People Aren't Dummies by Dr. Scott Yorkovich

Photo by Greg Wastfall, Available at Flickr.com

A recent opinion article by Geoff Colvin in Fortune Magazine discusses the issue of Medicare. Colvin arguably states that it “threatens the country’s economic future.” He says there are two approaches to solving this problem: the “Brute Force” approach and the “People Aren’t Dummies” approach, and that ultimately only one of these will work. These two schools of thought (and that only one really works) apply to leadership of organizations as well.

Brute Force Approach

We all know, and have been victims of, the Brute Force approach to leadership. Dictates and mandates from senior leaders (although, is this really leadership?) are delivered to subordinates. They deliver commands regarding key aspects of programs, procedures, and policies without gathering data from front-line workers, especially those who interface with the customer. Very often these dictates are developed in closed-door meetings, and are influenced by mysterious forces that produce ineffective results. These results can have very unfortunate effects on the organization.

The most immediate effect of the Brute Force approach is low morale and conflict among the employees of the organization. This leads to turf wars and a lack of trust among employees. The problems that the Brute Force dictates were intended to solve remain unsolved, leading to higher real costs and additional problems. The most wide-ranging effect of the Brute Force approach is unhappy customers because of product problems and the organization’s policy barriers that prevent solutions.

I’ve recently seen the effect of the Brute Force approach in a specific organization. The most evident effect is the low morale among followers. These followers are highly professional people and they continue to deliver high quality results to the customer, but I sense there is a limit to this and it will only be curtailed by bringing in fresh workers not yet tainted by the Brute Force leadership.

What should followers do in such a setting? It depends on the situation. If the Brute Force approach is an exception to the rule in your organization, there may be a good reason for this instance. Sit down with your leadership and explore the situation. Your honest and professionally communicated feedback might prevent future damage. If Brute Force is the rule, you have to assess your ability to make real change from within. Doing so is one of the most difficult challenges for “middle-management” employees. Otherwise, it might be time to leave.

People Aren’t Dummies Approach

I hope you have had the blessing to work under leaders who employ the People Aren’t Dummies approach. It is truly a joy to be a part of such organizations. These leaders have an understanding of entrepreneurial and empowerment principles and know how to apply them to their followers and organizations. The People Aren’t Dummies approach encourages creativity and innovation and engages front-line personnel as decision makers. Investigation of problems and resolution processes are very much in the open and very little mystery is involved.

The most immediate effect of the People Aren’t Dummies approach is a highly engaged workforce that collaborates and works as a team. They share ideas and credit for success. Conflict is seen as a positive force that challenges one another to greater gains. Real solutions are implemented resulting in overall greater organizational effectiveness. Customers are happy because employees engage the customer at their point of pain and deliver products that work.

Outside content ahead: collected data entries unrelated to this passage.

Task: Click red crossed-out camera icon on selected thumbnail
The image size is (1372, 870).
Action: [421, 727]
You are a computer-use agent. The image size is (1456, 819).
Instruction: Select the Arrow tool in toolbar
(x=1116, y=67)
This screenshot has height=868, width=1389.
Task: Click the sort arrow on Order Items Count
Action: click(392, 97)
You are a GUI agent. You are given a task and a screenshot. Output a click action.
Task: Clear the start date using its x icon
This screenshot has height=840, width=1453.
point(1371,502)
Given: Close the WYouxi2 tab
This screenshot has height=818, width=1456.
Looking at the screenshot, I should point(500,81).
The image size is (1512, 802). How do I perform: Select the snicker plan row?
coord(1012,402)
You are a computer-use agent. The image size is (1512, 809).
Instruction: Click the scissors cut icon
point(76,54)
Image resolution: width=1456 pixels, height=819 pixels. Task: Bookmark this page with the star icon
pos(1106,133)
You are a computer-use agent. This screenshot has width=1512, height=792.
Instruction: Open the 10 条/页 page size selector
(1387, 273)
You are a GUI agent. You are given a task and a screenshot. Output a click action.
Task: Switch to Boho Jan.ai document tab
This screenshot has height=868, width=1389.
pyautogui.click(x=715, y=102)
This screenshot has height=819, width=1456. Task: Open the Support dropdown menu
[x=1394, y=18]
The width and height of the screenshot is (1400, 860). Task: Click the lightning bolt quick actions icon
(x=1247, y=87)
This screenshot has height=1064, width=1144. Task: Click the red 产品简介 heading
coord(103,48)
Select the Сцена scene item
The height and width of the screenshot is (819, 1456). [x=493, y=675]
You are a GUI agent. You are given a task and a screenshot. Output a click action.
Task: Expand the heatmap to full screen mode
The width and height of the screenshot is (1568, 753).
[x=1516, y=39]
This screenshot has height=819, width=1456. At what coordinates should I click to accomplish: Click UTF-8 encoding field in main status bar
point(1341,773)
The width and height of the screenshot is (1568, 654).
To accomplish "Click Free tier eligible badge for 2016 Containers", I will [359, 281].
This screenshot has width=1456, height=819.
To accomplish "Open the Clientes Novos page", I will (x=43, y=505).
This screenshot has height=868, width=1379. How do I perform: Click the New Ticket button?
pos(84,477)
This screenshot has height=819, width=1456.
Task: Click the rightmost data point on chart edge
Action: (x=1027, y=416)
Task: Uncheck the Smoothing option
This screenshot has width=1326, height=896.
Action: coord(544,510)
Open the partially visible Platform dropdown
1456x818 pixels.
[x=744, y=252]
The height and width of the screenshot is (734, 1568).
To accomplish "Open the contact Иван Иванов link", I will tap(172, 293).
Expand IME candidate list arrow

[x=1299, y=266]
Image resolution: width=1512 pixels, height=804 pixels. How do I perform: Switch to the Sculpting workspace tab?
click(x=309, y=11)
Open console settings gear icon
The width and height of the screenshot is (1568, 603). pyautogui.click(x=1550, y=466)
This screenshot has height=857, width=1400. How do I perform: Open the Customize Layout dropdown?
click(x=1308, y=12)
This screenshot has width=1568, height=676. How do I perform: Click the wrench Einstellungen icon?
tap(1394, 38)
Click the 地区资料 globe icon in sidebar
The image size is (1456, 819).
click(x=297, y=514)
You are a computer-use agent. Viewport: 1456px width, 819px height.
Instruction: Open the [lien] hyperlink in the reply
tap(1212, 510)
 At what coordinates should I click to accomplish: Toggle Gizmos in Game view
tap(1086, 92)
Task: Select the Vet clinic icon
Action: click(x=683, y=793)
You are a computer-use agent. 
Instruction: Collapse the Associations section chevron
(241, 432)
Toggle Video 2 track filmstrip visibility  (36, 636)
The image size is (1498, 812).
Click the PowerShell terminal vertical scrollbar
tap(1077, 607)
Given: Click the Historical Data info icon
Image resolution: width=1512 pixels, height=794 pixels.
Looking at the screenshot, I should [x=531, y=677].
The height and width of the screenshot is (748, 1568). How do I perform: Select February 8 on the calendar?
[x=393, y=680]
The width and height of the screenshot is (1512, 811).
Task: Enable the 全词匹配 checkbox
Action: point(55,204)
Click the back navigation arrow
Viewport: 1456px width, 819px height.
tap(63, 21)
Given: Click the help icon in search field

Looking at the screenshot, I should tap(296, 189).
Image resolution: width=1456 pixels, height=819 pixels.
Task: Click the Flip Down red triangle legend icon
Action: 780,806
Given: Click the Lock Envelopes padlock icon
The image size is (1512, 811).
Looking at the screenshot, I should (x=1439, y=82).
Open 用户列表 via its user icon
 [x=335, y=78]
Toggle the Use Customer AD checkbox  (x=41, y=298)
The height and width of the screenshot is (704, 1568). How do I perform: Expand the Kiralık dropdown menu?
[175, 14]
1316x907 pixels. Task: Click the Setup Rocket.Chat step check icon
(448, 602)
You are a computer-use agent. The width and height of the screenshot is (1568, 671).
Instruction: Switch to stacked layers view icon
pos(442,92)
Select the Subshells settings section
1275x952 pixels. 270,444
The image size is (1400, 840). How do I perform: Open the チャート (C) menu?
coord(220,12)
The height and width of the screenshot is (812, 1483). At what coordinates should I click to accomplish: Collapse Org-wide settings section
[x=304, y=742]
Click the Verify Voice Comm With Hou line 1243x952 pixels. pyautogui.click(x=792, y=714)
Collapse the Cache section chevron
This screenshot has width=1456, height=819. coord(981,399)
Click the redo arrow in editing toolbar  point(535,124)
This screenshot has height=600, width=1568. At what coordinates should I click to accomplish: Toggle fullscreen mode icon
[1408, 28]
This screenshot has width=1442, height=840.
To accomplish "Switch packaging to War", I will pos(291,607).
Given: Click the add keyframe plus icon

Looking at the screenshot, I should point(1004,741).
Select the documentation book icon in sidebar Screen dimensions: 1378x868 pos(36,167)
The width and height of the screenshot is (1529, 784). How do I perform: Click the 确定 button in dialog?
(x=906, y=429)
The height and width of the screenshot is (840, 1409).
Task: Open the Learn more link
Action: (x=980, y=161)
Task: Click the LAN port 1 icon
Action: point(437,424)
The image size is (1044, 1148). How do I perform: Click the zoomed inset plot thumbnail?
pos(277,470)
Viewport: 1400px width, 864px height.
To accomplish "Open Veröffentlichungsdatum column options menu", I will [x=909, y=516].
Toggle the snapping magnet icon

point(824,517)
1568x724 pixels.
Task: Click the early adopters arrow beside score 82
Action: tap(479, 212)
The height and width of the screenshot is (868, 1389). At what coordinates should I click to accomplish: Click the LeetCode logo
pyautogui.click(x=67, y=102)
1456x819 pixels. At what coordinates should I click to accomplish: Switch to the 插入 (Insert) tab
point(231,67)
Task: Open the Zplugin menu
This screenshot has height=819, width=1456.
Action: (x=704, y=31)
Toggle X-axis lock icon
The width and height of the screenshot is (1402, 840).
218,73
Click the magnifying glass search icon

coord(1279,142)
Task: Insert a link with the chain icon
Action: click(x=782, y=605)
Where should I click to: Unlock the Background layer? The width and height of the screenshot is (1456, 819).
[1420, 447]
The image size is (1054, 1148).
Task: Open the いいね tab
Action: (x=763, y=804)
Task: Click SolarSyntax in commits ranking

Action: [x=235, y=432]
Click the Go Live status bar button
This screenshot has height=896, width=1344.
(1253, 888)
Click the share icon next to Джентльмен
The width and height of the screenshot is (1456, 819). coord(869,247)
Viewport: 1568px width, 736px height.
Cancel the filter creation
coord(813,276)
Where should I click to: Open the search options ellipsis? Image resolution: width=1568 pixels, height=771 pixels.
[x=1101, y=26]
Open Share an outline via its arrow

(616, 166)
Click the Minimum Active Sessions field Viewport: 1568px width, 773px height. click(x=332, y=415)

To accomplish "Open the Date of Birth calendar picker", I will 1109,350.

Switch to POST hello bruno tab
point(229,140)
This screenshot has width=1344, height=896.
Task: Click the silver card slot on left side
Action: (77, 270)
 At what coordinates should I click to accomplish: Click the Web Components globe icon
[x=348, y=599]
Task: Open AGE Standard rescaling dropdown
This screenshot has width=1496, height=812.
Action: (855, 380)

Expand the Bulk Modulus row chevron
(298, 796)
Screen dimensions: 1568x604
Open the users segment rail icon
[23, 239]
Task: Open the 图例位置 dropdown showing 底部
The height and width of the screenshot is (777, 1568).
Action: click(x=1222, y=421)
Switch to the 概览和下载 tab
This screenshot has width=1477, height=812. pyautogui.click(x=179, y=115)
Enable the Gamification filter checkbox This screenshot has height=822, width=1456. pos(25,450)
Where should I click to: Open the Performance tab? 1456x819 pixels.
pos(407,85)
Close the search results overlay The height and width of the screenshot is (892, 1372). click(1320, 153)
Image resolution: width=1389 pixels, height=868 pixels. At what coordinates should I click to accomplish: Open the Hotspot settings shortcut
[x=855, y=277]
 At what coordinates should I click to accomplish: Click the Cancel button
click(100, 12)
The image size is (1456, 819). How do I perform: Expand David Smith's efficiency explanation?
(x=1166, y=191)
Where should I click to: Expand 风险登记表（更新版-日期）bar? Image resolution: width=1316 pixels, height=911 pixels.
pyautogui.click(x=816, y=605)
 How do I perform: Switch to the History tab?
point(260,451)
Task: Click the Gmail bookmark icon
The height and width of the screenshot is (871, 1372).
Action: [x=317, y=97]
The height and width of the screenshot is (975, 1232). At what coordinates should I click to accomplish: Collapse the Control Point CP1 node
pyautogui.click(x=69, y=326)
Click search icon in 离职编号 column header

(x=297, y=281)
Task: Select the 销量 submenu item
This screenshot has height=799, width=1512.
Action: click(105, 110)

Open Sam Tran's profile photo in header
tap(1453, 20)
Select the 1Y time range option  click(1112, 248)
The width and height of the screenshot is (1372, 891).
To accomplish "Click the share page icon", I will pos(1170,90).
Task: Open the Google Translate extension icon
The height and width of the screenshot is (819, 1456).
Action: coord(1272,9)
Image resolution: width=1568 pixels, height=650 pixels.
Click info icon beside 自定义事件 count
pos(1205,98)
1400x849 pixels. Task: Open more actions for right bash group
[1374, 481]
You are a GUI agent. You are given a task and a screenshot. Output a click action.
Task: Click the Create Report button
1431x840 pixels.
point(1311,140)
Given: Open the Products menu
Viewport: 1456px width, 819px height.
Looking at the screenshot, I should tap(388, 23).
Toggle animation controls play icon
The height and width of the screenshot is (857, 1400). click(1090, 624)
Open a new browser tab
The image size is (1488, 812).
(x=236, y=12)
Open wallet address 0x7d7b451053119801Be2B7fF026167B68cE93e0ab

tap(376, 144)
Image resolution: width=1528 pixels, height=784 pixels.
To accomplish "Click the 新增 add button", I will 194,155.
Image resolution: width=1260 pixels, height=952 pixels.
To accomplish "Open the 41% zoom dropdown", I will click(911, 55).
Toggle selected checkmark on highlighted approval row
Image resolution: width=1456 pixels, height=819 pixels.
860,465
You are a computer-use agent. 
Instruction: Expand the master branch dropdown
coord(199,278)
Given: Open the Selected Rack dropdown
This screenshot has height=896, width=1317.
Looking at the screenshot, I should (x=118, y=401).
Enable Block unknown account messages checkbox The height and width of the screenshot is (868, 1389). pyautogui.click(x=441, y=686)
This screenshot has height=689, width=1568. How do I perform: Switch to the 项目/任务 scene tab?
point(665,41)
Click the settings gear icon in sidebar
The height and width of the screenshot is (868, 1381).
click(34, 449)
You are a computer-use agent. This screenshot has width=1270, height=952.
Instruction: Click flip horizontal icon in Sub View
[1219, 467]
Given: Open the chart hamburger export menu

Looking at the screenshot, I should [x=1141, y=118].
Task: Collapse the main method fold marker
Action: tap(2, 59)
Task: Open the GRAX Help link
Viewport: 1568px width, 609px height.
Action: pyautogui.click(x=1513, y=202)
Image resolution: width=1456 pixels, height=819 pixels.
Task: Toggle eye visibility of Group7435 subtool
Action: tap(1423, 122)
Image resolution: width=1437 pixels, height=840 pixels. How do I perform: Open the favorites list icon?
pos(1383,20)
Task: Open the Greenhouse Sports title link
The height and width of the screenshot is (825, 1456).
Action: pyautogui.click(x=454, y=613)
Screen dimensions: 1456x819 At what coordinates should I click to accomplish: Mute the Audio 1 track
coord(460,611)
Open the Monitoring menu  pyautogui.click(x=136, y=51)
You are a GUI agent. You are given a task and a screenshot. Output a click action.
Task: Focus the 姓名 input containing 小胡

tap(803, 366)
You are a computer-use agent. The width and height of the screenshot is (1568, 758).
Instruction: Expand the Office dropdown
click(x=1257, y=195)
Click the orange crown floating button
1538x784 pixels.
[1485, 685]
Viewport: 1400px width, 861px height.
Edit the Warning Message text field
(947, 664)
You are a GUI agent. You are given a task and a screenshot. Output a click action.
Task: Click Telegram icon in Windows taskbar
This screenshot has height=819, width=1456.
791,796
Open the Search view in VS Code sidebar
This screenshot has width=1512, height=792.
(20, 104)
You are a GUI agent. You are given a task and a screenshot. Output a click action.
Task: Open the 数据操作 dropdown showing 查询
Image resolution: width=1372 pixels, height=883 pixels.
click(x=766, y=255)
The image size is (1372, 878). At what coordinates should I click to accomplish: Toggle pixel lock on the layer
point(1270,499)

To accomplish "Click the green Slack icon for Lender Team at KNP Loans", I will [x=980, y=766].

Unfortunately, organizations that implement the People Aren’t Dummies approach effectively across the entire organization are rare. Where I have witnessed this, there are two common elements. First, the leaders demonstrably and overtly value the intrinsic worth of their employees and regard them as equal professionals. Second, any lack of similar values and professionalism on the part of the employees is not tolerated. “Bad apples” are moved out of the organization as fast as ethically and legally possible.

Followers looking for employment in such an organization should not be ashamed to ask questions about Brute Force and People Aren’t Dummies approaches in the interview process. (Do so professionally!) My experience is that the People Aren’t Dummies approach is more common in small to mid-sized companies where the entrepreneurial spirit may still be part of the organizational DNA.

Take a moment to assess your organization as well as your own approach. Think about a situation in which you are stressed. Do you default to Brute Force or to People Aren’t Dummies strategies? I would very much like to see your comments about what can you do to encourage People Aren’t Dummies strategies in a culture that is largely Brute Force.